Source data

--- START ---

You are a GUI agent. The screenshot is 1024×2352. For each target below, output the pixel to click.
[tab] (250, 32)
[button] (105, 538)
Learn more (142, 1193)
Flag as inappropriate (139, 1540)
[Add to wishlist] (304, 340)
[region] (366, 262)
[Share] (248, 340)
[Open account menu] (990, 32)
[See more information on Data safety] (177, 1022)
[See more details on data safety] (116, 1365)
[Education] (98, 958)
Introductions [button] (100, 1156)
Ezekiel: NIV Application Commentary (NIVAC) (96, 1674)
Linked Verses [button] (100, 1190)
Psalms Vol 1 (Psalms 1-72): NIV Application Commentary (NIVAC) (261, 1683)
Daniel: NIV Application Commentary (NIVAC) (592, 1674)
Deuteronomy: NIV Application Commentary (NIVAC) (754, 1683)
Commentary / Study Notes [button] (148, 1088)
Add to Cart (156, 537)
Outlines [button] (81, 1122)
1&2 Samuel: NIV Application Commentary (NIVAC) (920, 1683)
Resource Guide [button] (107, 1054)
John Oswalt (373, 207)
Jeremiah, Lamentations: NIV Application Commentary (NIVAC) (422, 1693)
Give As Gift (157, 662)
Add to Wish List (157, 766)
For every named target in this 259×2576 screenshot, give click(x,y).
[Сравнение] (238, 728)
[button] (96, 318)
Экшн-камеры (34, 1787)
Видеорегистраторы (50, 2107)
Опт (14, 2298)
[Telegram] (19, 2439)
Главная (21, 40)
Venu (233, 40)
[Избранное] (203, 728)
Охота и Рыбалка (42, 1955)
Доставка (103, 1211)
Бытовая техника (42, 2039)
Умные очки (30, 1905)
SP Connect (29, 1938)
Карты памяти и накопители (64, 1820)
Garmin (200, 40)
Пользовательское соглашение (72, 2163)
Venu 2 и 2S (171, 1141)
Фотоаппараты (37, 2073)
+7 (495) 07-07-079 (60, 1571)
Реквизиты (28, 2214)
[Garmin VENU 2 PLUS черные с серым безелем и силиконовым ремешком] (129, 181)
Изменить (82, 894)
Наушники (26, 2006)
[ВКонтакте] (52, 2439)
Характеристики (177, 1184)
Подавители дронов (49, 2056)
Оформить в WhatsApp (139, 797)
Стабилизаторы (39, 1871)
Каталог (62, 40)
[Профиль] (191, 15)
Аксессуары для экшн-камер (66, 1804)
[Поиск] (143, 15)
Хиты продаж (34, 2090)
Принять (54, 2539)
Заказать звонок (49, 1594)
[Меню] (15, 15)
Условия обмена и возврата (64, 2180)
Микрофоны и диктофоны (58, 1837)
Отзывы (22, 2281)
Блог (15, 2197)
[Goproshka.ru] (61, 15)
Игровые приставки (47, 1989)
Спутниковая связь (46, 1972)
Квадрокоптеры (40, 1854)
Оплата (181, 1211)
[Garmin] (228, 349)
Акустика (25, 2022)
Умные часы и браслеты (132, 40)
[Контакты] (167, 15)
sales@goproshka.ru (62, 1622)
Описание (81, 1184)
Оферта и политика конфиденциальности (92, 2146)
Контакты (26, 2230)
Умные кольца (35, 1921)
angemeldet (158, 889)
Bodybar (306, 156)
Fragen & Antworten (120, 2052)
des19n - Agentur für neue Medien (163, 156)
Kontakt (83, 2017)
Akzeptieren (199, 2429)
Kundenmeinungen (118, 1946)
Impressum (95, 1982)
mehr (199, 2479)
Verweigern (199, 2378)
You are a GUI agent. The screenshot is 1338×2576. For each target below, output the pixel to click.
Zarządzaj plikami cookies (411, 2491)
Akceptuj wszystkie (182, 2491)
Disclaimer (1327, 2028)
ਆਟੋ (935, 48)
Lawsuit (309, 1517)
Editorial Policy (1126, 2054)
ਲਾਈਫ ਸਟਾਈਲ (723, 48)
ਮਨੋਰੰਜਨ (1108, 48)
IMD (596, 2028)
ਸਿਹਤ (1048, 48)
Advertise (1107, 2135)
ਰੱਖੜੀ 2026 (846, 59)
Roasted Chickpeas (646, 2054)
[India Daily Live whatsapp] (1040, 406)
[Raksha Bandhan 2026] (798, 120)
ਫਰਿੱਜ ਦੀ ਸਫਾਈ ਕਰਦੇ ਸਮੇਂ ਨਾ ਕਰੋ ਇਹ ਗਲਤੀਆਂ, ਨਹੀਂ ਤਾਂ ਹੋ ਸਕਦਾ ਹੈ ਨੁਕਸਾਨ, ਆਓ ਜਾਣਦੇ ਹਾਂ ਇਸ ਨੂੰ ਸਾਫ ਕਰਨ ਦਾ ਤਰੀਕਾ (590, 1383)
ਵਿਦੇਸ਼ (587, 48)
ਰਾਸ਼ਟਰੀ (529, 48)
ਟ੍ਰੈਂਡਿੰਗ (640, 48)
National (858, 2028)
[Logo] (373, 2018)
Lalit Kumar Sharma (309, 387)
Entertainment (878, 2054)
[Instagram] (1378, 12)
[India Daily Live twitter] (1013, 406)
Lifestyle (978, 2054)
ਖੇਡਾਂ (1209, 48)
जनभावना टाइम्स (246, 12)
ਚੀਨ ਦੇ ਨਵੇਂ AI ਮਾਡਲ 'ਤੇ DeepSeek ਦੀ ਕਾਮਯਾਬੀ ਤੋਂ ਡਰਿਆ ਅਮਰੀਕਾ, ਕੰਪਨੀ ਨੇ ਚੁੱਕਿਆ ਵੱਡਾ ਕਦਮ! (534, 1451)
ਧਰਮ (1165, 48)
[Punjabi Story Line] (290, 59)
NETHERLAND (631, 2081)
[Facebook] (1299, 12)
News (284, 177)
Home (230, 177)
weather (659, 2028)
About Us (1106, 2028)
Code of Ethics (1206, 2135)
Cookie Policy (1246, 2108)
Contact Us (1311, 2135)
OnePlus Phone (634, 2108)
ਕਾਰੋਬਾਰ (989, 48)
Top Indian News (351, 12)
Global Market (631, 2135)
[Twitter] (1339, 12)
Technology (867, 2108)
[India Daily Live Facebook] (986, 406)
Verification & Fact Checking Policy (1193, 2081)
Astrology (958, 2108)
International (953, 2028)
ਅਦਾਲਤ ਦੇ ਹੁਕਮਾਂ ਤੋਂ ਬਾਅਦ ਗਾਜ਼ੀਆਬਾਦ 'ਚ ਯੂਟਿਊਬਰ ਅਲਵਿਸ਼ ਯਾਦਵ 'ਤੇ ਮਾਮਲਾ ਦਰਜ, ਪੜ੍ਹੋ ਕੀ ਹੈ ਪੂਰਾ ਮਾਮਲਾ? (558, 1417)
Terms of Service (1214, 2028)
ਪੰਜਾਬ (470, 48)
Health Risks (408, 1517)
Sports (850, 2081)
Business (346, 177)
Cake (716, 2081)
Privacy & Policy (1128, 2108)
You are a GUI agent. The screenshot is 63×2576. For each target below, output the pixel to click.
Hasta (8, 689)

--- END ---

Your task ▸ The lines of the data, from the first through the one containing "[Избранное] (203, 728)", are to be transcribed exactly.

Exercise output ▸
You are a GUI agent. The screenshot is 1024×2352. For each target below, output the pixel to click.
[tab] (250, 32)
[button] (105, 538)
Learn more (142, 1193)
Flag as inappropriate (139, 1540)
[Add to wishlist] (304, 340)
[region] (366, 262)
[Share] (248, 340)
[Open account menu] (990, 32)
[See more information on Data safety] (177, 1022)
[See more details on data safety] (116, 1365)
[Education] (98, 958)
Introductions [button] (100, 1156)
Ezekiel: NIV Application Commentary (NIVAC) (96, 1674)
Linked Verses [button] (100, 1190)
Psalms Vol 1 (Psalms 1-72): NIV Application Commentary (NIVAC) (261, 1683)
Daniel: NIV Application Commentary (NIVAC) (592, 1674)
Deuteronomy: NIV Application Commentary (NIVAC) (754, 1683)
Commentary / Study Notes [button] (148, 1088)
Add to Cart (156, 537)
Outlines [button] (81, 1122)
1&2 Samuel: NIV Application Commentary (NIVAC) (920, 1683)
Resource Guide [button] (107, 1054)
John Oswalt (373, 207)
Jeremiah, Lamentations: NIV Application Commentary (NIVAC) (422, 1693)
Give As Gift (157, 662)
Add to Wish List (157, 766)
For every named target in this 259×2576 screenshot, give click(x,y).
[Сравнение] (238, 728)
[button] (96, 318)
Экшн-камеры (34, 1787)
Видеорегистраторы (50, 2107)
Опт (14, 2298)
[Telegram] (19, 2439)
Главная (21, 40)
Venu (233, 40)
[Избранное] (203, 728)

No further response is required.